Die EVG leitet die Urabstimmung für unbefristete Streiks bei der Deutschen Bahn ein. Der Vorsitzende der EVG aber ist weiterhin offen für einen Kompromiss.

Die 110.000 Mitglieder der Eisenbahn- und Verkehrsgewerkschaft (EVG) können in den nächsten vier bis fünf Wochen über unbefristete Streiks abstimmen. Gestern Mittag entschied der Bundesvorstand der EVG, eine Urabstimmung über Erzwingungsstreiks einzuleiten.

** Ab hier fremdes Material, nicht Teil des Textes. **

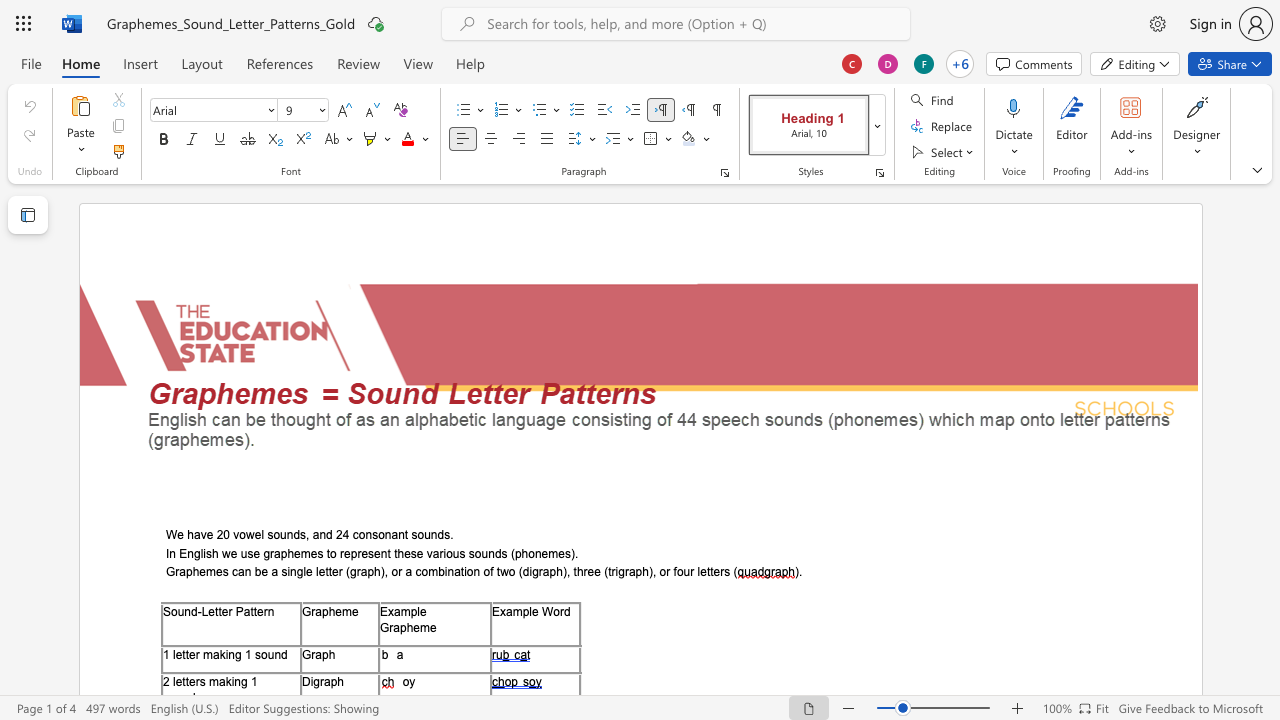  I want to click on the space between the continuous character "s" and "," in the text, so click(304, 534).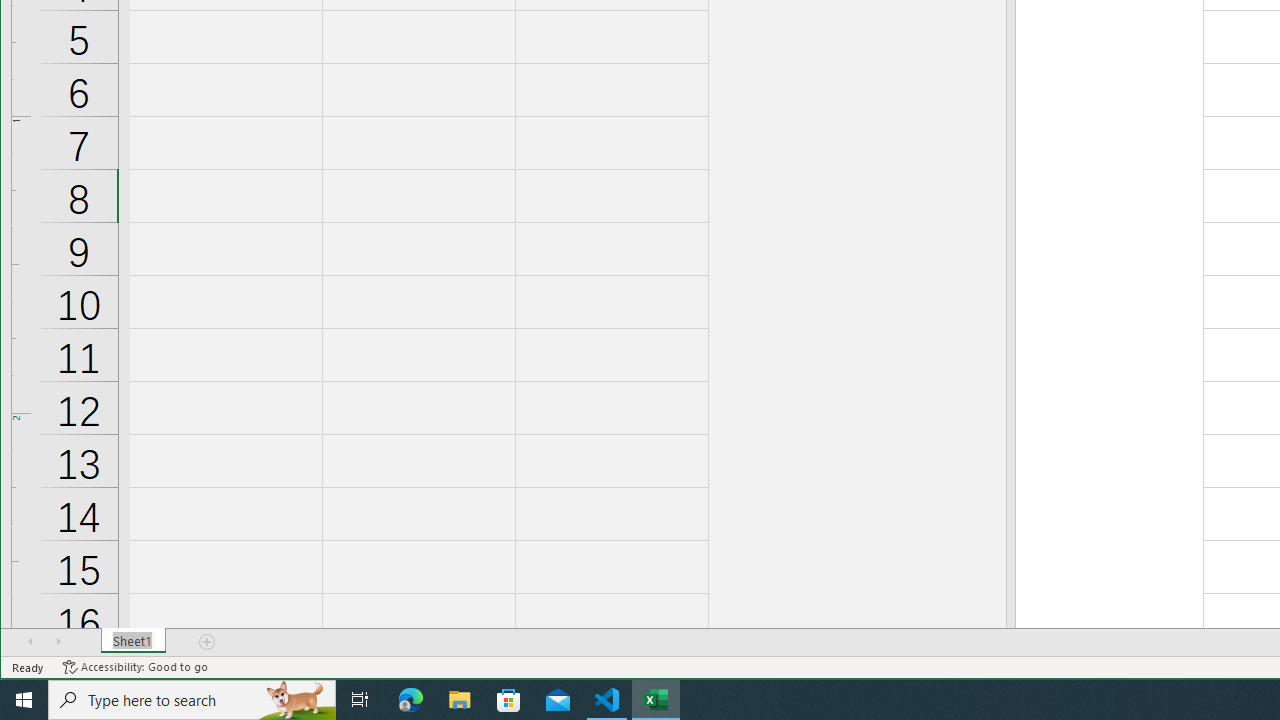 Image resolution: width=1280 pixels, height=720 pixels. Describe the element at coordinates (410, 698) in the screenshot. I see `'Microsoft Edge'` at that location.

Zuvor hatte die EVG-Führung am Mittwoch die Verhandlungen mit der Deutschen Bahn für gescheitert erklärt, da die Vorschläge der DB deutlich unter den Forderungen zurückblieben: Statt einer Lohnerhöhung von mindestens 650 Euro im Monat oder zwölf Prozent bei den oberen Lohngruppen bot die DB eine Inflationsausgleichsprämie von 2.850 Euro und einen „hohen Festbetrag”. In Zeiten einer unberechenbaren Inflation ist die Forderung nach einer Laufzeit von nicht mehr als einem Jahr besonders wichtig. Denn in einem Jahr kann die Inflation schon wieder in die Höhe schnellen. Die Bahn dagegen bot nur eine lange Laufzeit von 27 Monaten an.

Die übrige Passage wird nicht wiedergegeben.